A journey to remember

- August 9, 2019
| By : Anand Vardhan |

Sushma Swaraj’s was a remarkable journey of emerging as one of the key women voices in the right-of-centre stream of Indian politics It was 2000, the turn of the present century. A leading Left-leaning academic in Delhi University was delivering the usual rambling lecture, meandering from Marxist theorist Louis Althusser’s work to radical feminist concerns. […]

Sushma Swaraj’s was a remarkable journey of emerging as one of the key women voices in the right-of-centre stream of Indian politics

It was 2000, the turn of the present century. A leading Left-leaning academic in Delhi University was delivering the usual rambling lecture, meandering from Marxist theorist Louis Althusser’s work to radical feminist concerns. And then, the lecture strayed into lamenting the demeanour of Sushma Swaraj (1952-2019), the then Union Minister for Information and Broadcasting. In what was a show of naïve disconnect with everyday India, the professor exhorted Sushma Swaraj to do away with flaunting her bindi and the obvious sindoor for making her mark in male-dominated politics.

### What you need to do
Using the piece "A journey to remember," decide whether each statement agrees with it: (a) The lecture it describes took place in 2000. (b) The academic giving the lecture was right-leaning. (c) At the time, Sushma Swaraj was Union Minister for Information and Broadcasting. For each one, answer yes or no and quote the words that settle it.

### Stored rows

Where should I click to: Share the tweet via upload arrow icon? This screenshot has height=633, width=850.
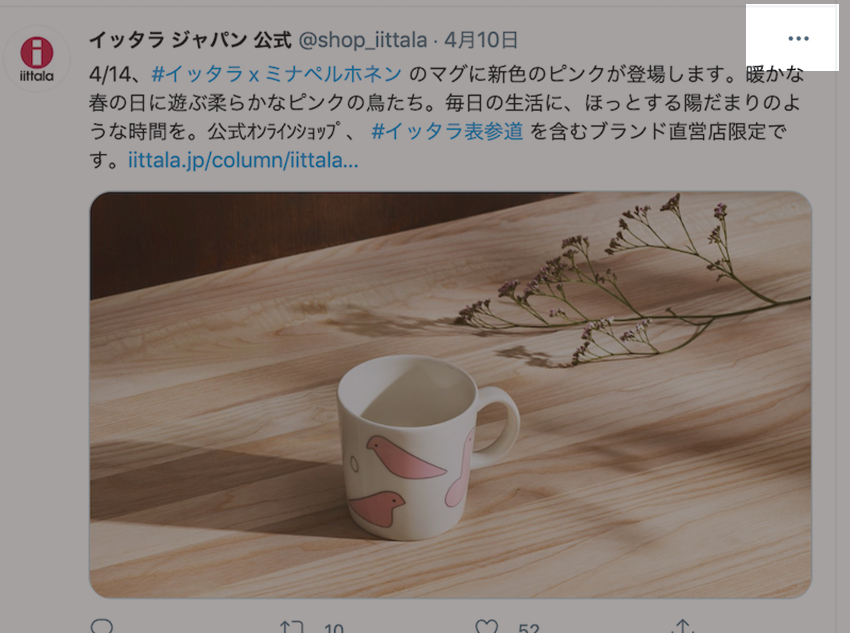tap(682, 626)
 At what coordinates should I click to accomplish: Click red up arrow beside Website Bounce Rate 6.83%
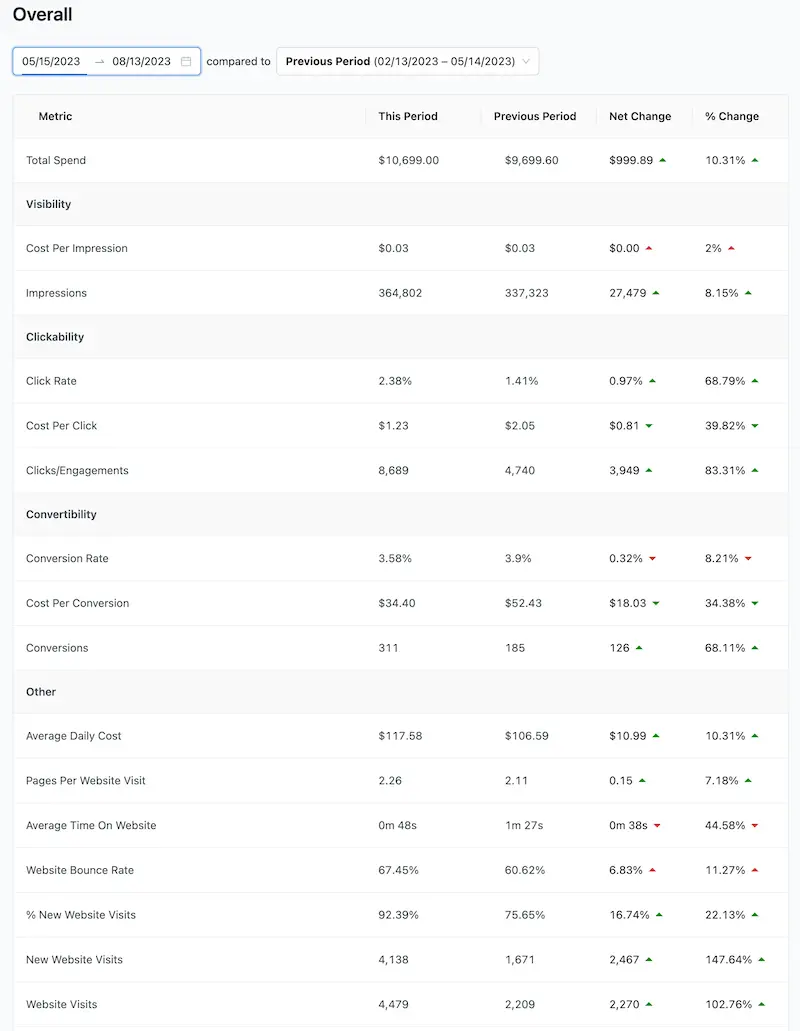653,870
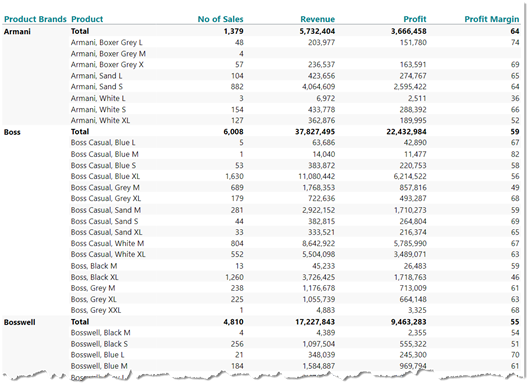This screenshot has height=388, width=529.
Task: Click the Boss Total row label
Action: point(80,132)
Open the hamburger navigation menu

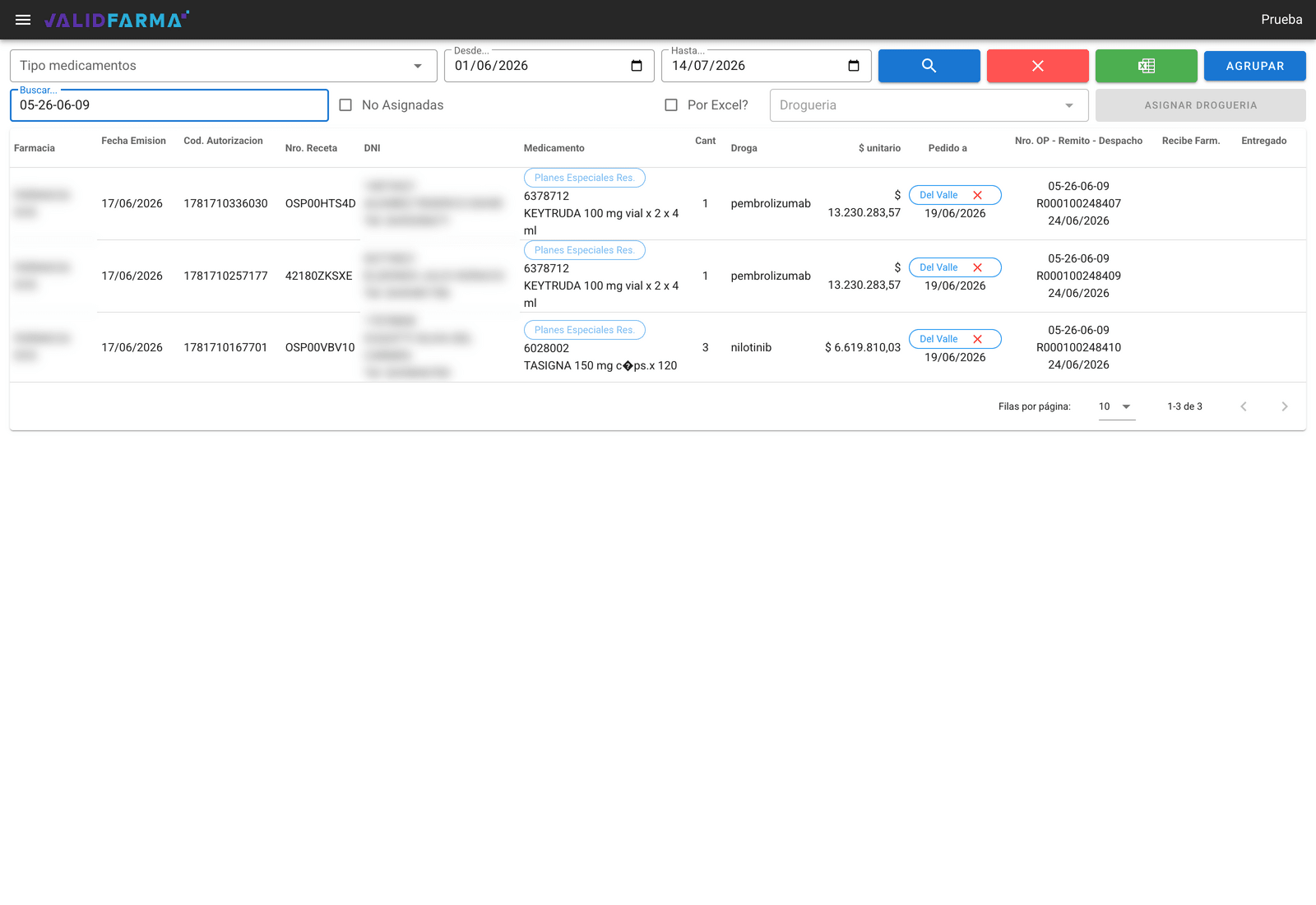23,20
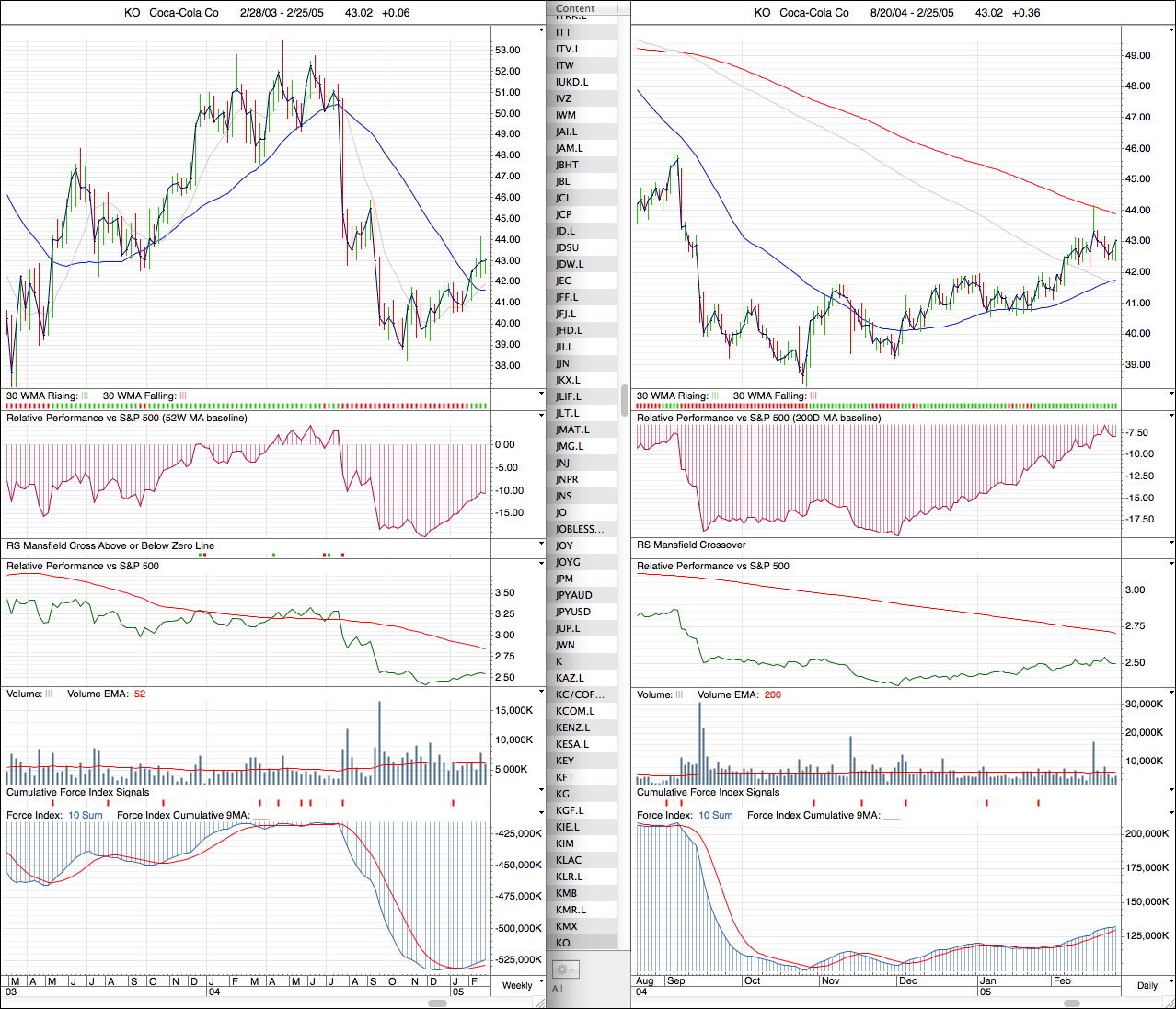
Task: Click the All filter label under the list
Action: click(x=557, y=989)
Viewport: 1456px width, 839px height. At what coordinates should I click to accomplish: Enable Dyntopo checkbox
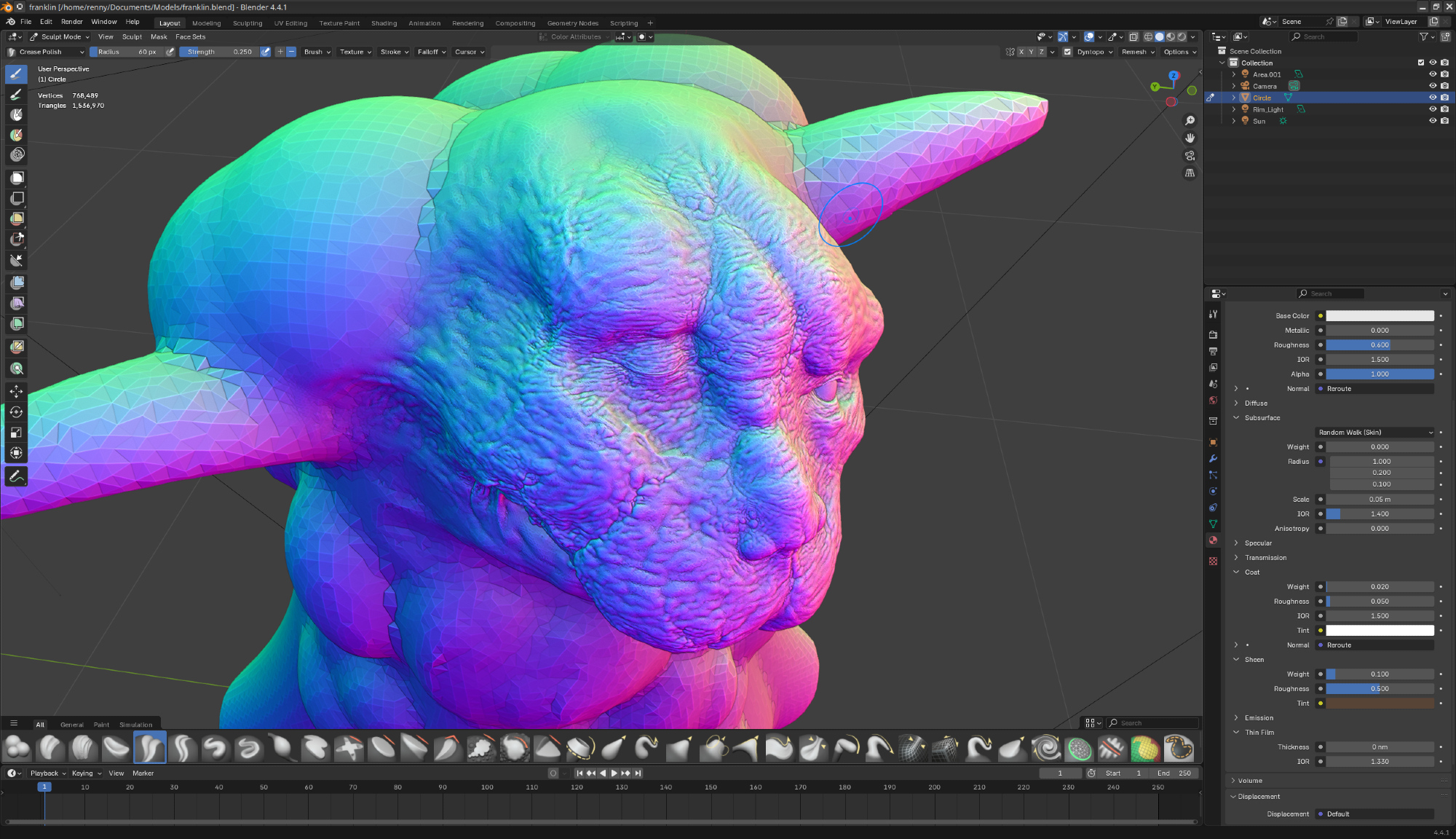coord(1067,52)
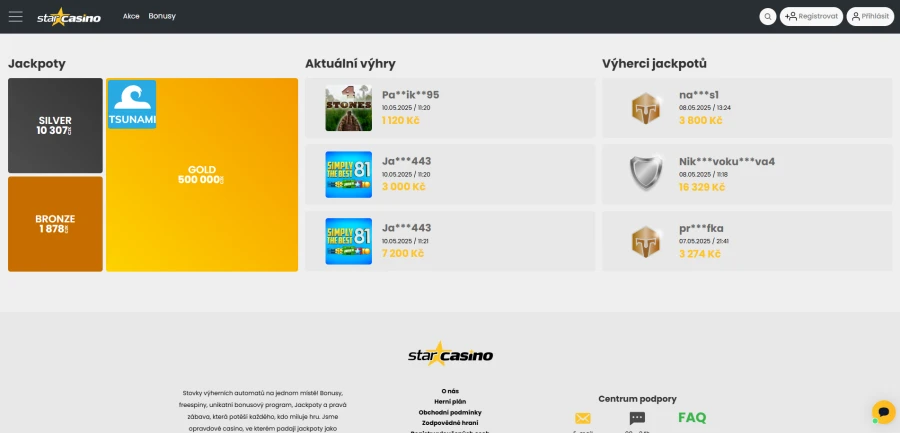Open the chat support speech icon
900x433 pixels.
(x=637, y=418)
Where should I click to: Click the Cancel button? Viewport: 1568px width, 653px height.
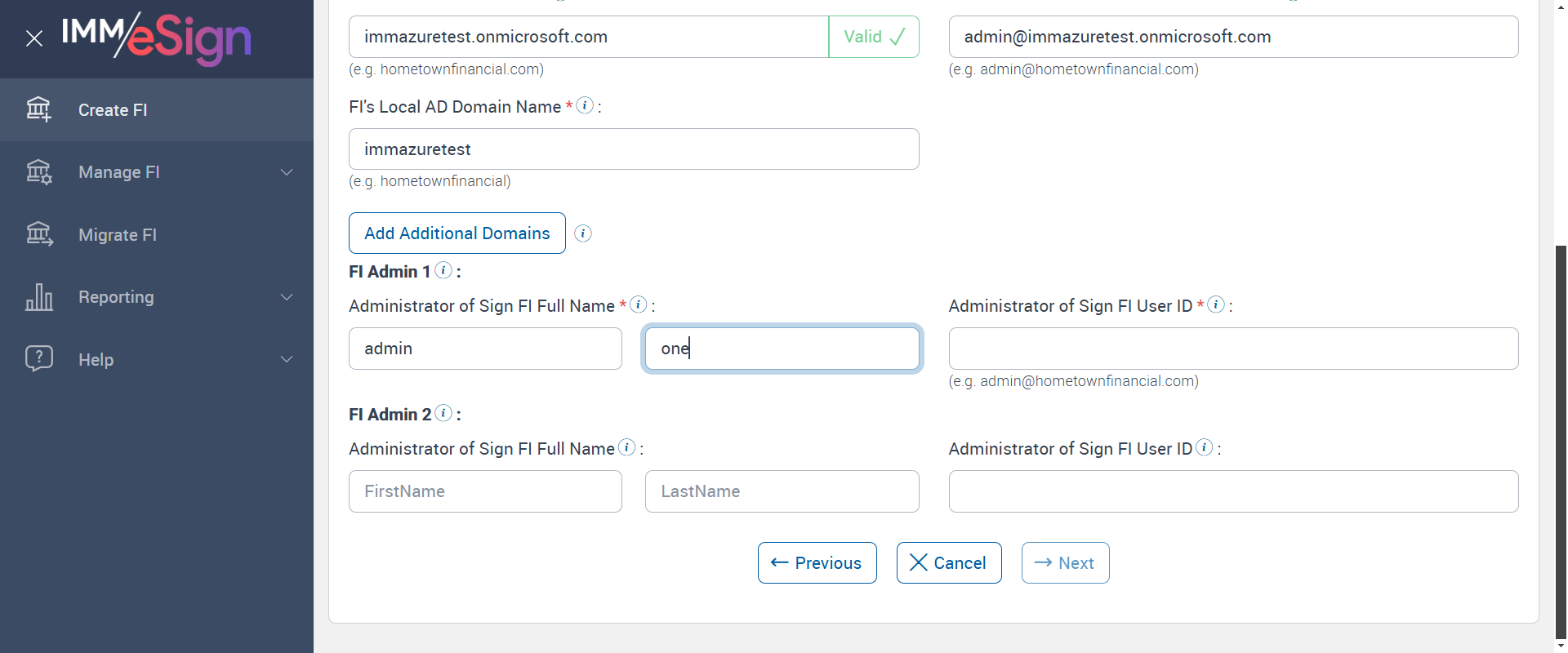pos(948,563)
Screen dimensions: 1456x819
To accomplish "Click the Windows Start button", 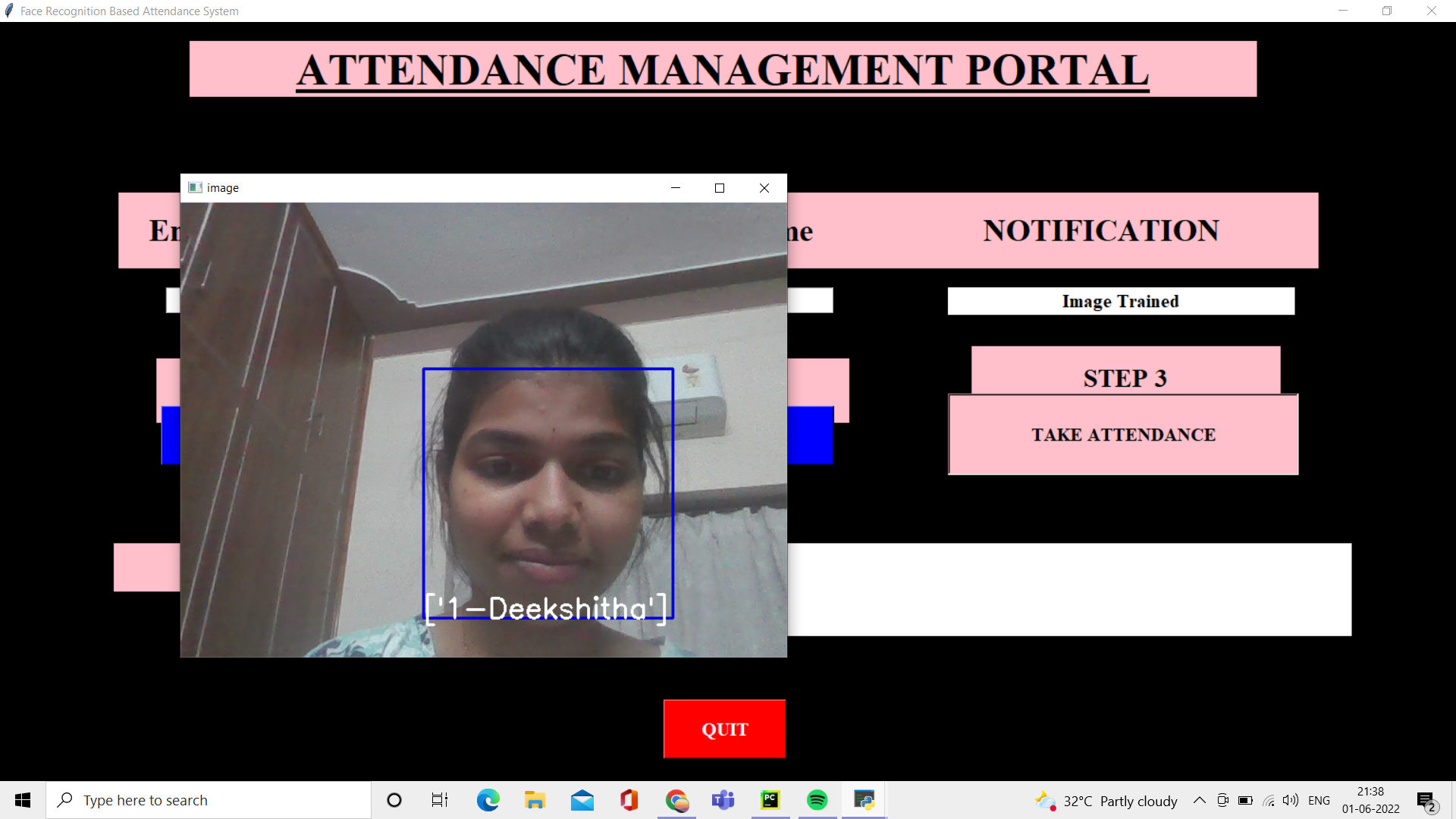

### Answer to the task
(a) Yes: "It was 2000, the turn of the present century."
(b) No: "A leading Left-leaning academic in Delhi University"
(c) Yes: "the then Union Minister for Information and Broadcasting"